* 10-year anniversary of ‘deadly reprisals’ against Chinese activist Cao Shunli
On the 10-year anniversary of `deadly reprisals’ against Chinese activist Cao Shunli (March 14) as many as 31 rights groups from all over the world paid tributes to her and all human rights defenders targeted by the Chinese government for their commitment to uphold the promise of the Universal Declaration of Human Rights.
They said that she has inspired countless human rights defenders in China and abroad. They urge UN Member States to call for a full, independent, impartial investigation into her death. They reaffirmed that no perpetrator of reprisals, no matter how powerful, is above scrutiny, and that reprisals are fundamentally incompatible with the values of the United Nations and of the Universal Declaration of Human Rights.
Cao Shunli was a brave Chinese woman human rights defender and lawyer. Working with fellow activists, Cao documented abuses, including the now-abolished ‘Re-education through Labour’ extrajudicial detention system, which she was also subjected to as a result of her human rights work.
She campaigned for independent civil society to be meaningfully consulted and to be able to contribute to the Chinese government’s national reports to its first and second Universal Periodic Reviews (UPR). In an attempt to speak with government officials about the UPR, Cao courageously organised peaceful sit-ins with other concerned citizens outside the Ministry of Foreign Affairs despite great risks.
She also submitted information on extralegal detention and torture in China to the UN and expressed the hope that ‘if we could get even 100 words’ into a UN report, ‘many of our problems could start to get addressed.’
On 14 September 2013, Chinese authorities detained Cao at the Beijing Capital International Airport as she was traveling to Geneva to participate in a human rights training, one month before China’s second UPR. Cao was forcibly disappeared for five weeks, until she resurfaced in criminal detention and was charged with ‘picking quarrels and provoking trouble’.
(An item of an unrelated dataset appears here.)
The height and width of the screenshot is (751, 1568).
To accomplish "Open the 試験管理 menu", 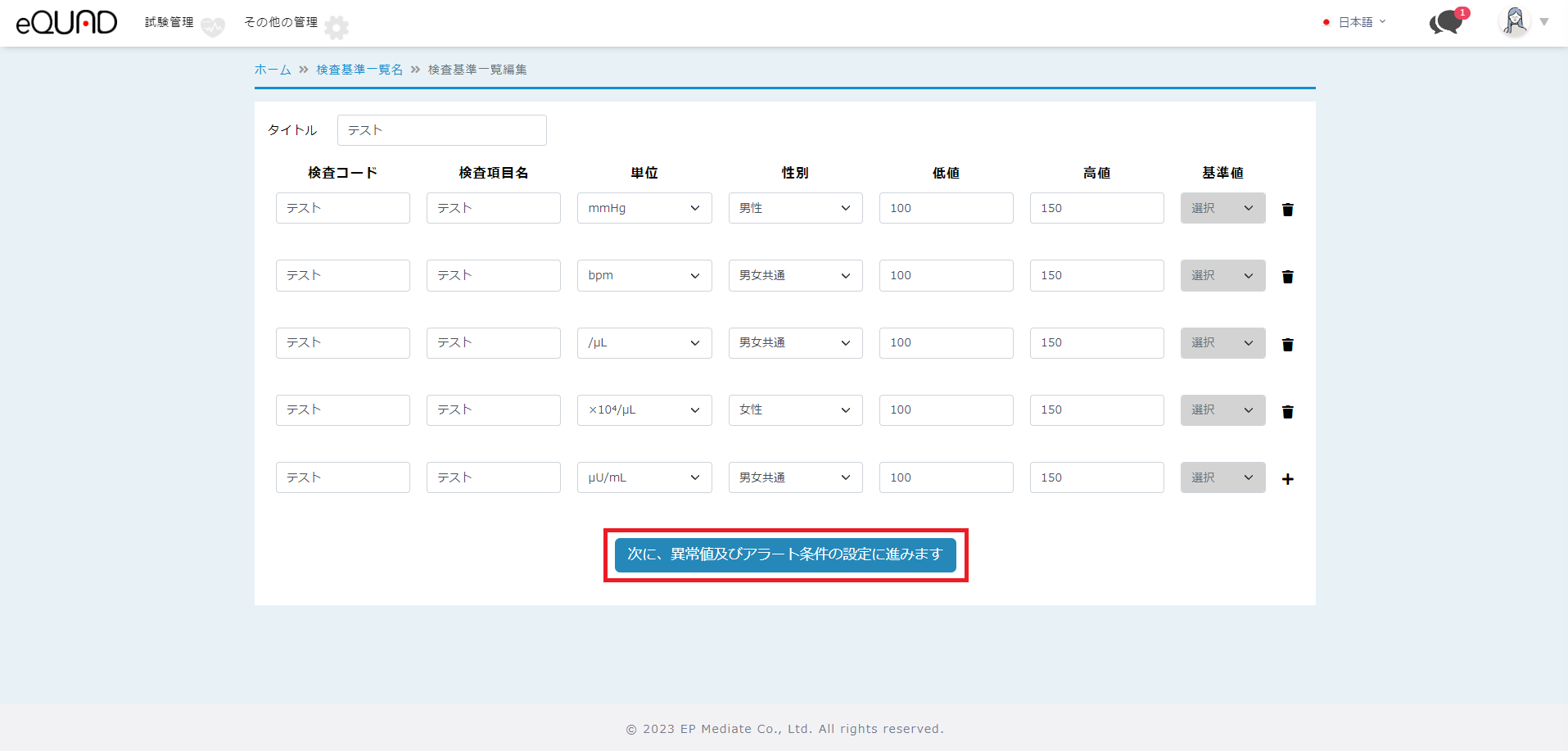I will click(x=169, y=22).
By October 2013, it was clear that Cao Shunli was experiencing serious medical issues while in detention. After months of denial of adequate medical treatment, rejected appeals by her lawyers for bail on humanitarian grounds, and despite multiple calls from the international community for her urgent release, Cao died of multiple organ failure on 14 March 2014 in a hospital under heavy police guard to keep out her lawyers and friends.
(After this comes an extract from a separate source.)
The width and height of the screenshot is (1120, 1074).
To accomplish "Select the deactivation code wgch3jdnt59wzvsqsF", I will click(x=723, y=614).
Cao was one of the 2014 finalists of the prestigious Martin Ennals Award for Human Rights Defenders. To this day, there has been no accountability for Cao Shunli’s death. Her case is one of the longest-standing unresolved cases in the UN Secretary-General’s annual reports on reprisals against civil society actors for engaging with the United Nations.
Cao is not alone: her courage, but also the abuses she endured, are unfortunately those of other human rights defenders who paid a high cost for cooperating with the UN. Her close colleague, Chen Jianfang was forcibly disappeared under Residential Surveillance at a Designated Location (RSDL) from 19-20 March 2019 after paying tribute to Cao Shunli on the 5th anniversary of her death.
Li Qiaochu, Xu Zhiyong, Ding Jiaxi, Yu Wensheng, Xu Yan, Huang Xueqin, Li Yuhan, Chang Weiping: many other Chinese human rights defenders are today detained, disappeared, and at grave risk, for upholding the promise of the Universal Declaration of Human Rights.
Cao Shunli said before her death: ‘Our impact may be large, may be small, and may be nothing. But we must try. It is our duty to the dispossessed and it is the right of civil society.’ Rights groups who paid tributes to her include ARTICLE 19, FORUM- ASIA, CIVICUS, Front Line Defenders,FIDS and Human Rights in China.